### Extracted text

Question

integrate 1/sqrt(x^2-1) from 2 to 3?

Answer 1

you have a form \(\sqrt{x^2-a^2}\) suggesting to use the trigonometric substitution
\(x = \sec \theta\)
\(dx = \sec \theta \tan \theta \, d\theta\)

Ignoring the bounds for now,
\[ \int \frac{1}{\sqrt{x^2-1}}dx=\int \frac{1}{\sqrt{\sec^2 \theta-1}}(\sec \theta \tan \theta \, d\theta)\\
\, \\
= \int\frac{\sec \theta \tan \theta}{\tan \theta}d\theta, \text{ since } \sec^2\theta -1 = \tan^2 \theta \\
\, \\
= \int \sec \theta d \theta \\
= \ln|\sec \theta +\tan \theta |+C\]

Now into x-variables again, notice that \(x = \sec \theta\) and \(\sqrt{x^2-1}=\tan \theta\) from the simplification in your denominator, so
\[=\ln\left|x+\sqrt{x^2-1}\right|+C \]
You can drop the absolute value bars since you will be integrating from 2 to 3.

######
### Excerpted records

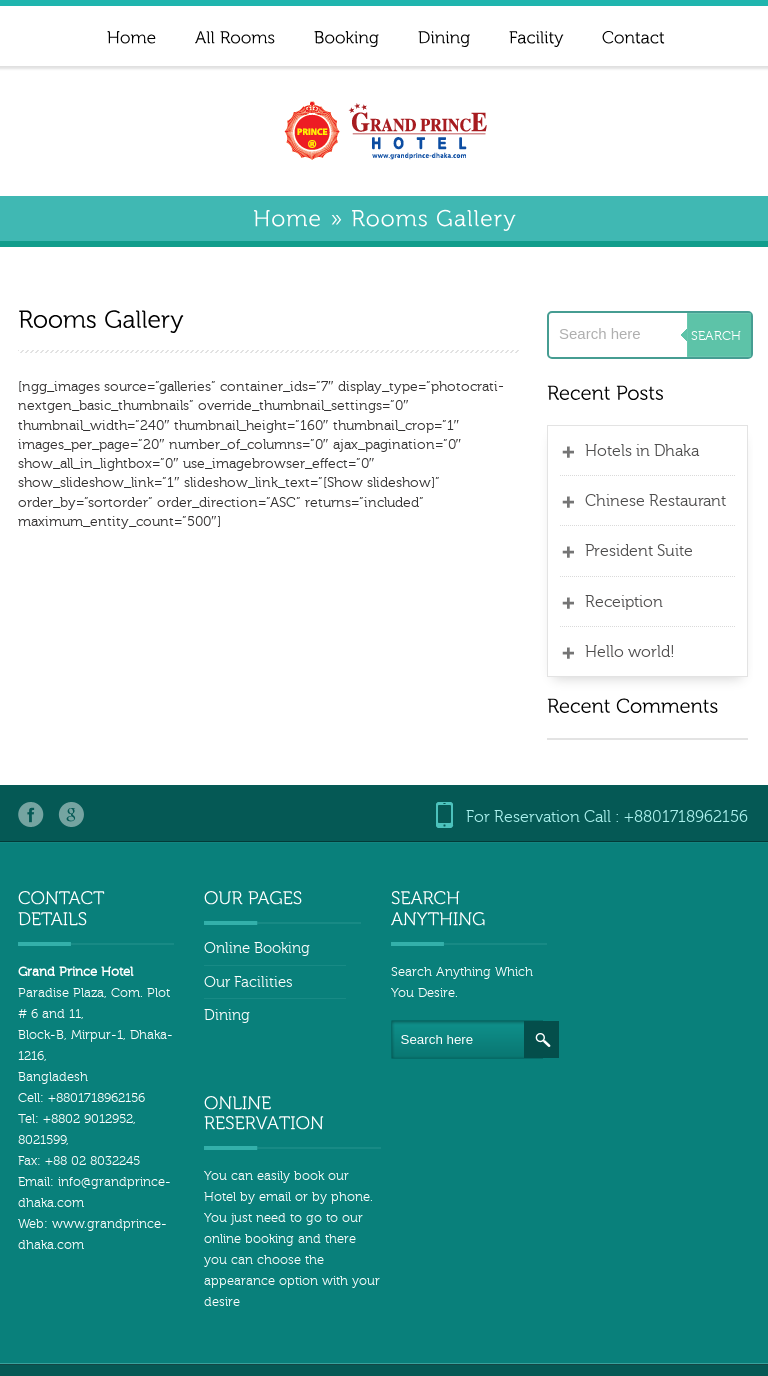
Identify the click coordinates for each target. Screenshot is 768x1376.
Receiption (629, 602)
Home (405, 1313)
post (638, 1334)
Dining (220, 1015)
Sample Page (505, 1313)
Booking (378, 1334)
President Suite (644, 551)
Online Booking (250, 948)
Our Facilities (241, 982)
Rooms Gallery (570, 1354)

######

◆ Requirements
a – In the integration thread, what substitution does Answer 1 propose?
b – Duplicate the integration thread between "Ignoring the bounds" and "from 2 to 3.", inclusive.
c – For each statement, say yes or no according to the integration thread and quote the words that decide it: (i) The question asks for the integral from 1 to 3. (ii) Answer 1 sets the bounds aside at first. (iii) The absolute value bars have to be kept for this integration.

◆ Task-by-task outputs
a – x = sec θ, with dx = sec θ tan θ dθ.

b –
Ignoring the bounds for now,
\[ \int \frac{1}{\sqrt{x^2-1}}dx=\int \frac{1}{\sqrt{\sec^2 \theta-1}}(\sec \theta \tan \theta \, d\theta)\\
\, \\
= \int\frac{\sec \theta \tan \theta}{\tan \theta}d\theta, \text{ since } \sec^2\theta -1 = \tan^2 \theta \\
\, \\
= \int \sec \theta d \theta \\
= \ln|\sec \theta +\tan \theta |+C\]

Now into x-variables again, notice that \(x = \sec \theta\) and \(\sqrt{x^2-1}=\tan \theta\) from the simplification in your denominator, so
\[=\ln\left|x+\sqrt{x^2-1}\right|+C \]
You can drop the absolute value bars since you will be integrating from 2 to 3.

c –
(i) No: "integrate 1/sqrt(x^2-1) from 2 to 3?"
(ii) Yes: "Ignoring the bounds for now,"
(iii) No: "You can drop the absolute value bars since you will be integrating from 2 to 3."